京王電鉄は10月下旬、新たな車両モデルのお披露目式を開催した。ゲストとして招かれた44歳のテレビパーソナリティ、藤本美貴さんは3人の子ども(5〜13歳)の母親で、過去の苦い経験を語った。「最近まで、他の乗客からベビーカーを畳むよう文句を言われました」と述べ、子連れでの電車移動の難しさを明かした。藤本さんはベビーカーを押しながら荷物を持ち、頻繁に電車を利用しており、新車両に喜びを表した。「子育て世代や車椅子利用者など、さまざまな人が安心して乗れるスペースができます。」
京王の2000系電車は各10両編成で、1両あたり14席を撤去してオープンスペースを確保。大きな窓から子どもたちが外の景色を楽しめる設計だ。同社は新型コロナ禍で通勤客が減少したことを受け、子育て世代や高齢者の電車利用を促進するため導入を決めた。現在運用中の84本726両のうち、2027年3月までに4本で1両ずつを置き換える計画だ。京王関係者は「どの世代の人にも電車を利用してほしい」と語った。

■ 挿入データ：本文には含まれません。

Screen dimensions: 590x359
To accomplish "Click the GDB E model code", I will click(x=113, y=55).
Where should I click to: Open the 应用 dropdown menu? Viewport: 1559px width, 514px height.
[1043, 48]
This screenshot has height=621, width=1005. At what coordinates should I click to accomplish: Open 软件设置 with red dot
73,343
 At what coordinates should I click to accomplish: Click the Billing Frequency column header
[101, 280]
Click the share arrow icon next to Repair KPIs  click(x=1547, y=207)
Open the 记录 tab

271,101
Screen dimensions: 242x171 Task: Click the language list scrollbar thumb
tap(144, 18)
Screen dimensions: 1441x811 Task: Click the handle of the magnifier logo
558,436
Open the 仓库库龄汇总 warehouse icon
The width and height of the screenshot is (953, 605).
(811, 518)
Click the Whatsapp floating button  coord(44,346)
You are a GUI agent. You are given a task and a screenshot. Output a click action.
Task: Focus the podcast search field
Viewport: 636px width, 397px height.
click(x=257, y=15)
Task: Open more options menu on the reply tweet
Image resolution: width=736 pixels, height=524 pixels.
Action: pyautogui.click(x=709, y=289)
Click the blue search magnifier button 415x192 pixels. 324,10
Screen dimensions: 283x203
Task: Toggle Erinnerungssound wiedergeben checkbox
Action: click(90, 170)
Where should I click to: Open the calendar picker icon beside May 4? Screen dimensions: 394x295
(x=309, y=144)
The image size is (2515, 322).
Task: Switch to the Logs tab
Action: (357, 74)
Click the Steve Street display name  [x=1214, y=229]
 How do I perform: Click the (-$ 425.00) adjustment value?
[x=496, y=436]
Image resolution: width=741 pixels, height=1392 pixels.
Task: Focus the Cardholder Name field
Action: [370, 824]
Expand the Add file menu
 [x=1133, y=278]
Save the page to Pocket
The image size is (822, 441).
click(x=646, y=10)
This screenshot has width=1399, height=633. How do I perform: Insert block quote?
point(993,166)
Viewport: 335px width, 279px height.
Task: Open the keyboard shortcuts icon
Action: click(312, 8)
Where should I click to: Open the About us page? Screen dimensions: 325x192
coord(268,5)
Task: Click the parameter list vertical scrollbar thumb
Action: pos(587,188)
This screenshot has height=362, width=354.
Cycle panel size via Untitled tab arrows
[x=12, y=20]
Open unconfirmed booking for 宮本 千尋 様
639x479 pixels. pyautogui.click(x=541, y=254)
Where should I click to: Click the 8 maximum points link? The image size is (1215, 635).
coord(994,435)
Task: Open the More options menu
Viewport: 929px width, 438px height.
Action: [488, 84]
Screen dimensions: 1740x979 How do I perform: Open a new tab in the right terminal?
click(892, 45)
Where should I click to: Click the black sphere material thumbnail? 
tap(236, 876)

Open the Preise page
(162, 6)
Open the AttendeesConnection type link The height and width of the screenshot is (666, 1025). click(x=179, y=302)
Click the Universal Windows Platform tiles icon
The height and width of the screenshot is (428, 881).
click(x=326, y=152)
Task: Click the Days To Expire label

国土交通省の2014年報告書は「公共交通事業者はベビーカー利用者が畳まずに乗れるよう配慮すべき」と指摘していたが、現実は混雑時の利用を避けたり、スリングを使ったりするケースが多い。西武鉄道は2017年に池袋線・新宿線などで26本の車両に1両ずつ導入。都営地下鉄は2019年から三田線・浅草線・新宿線・大江戸線各71本に2両ずつ、子どもに人気のキャラクターで内装を飾った車両を運行している。
一方、こうした車両はまだ少なく、周知が課題だ。中央大学の上山哲夫教授(都市交通計画専門)は「アクセシビリティ向上の質の高い取り組みは新しい動きだ。子育て世代だけでなく、多くの人に良いスペースが導入されたことを知ってもらう必要がある」と指摘。運輸省の小川卓也次長(インクルーシブ社会政策課)は「誰もが簡単に乗れる車両を増やす努力を続ける」と述べた。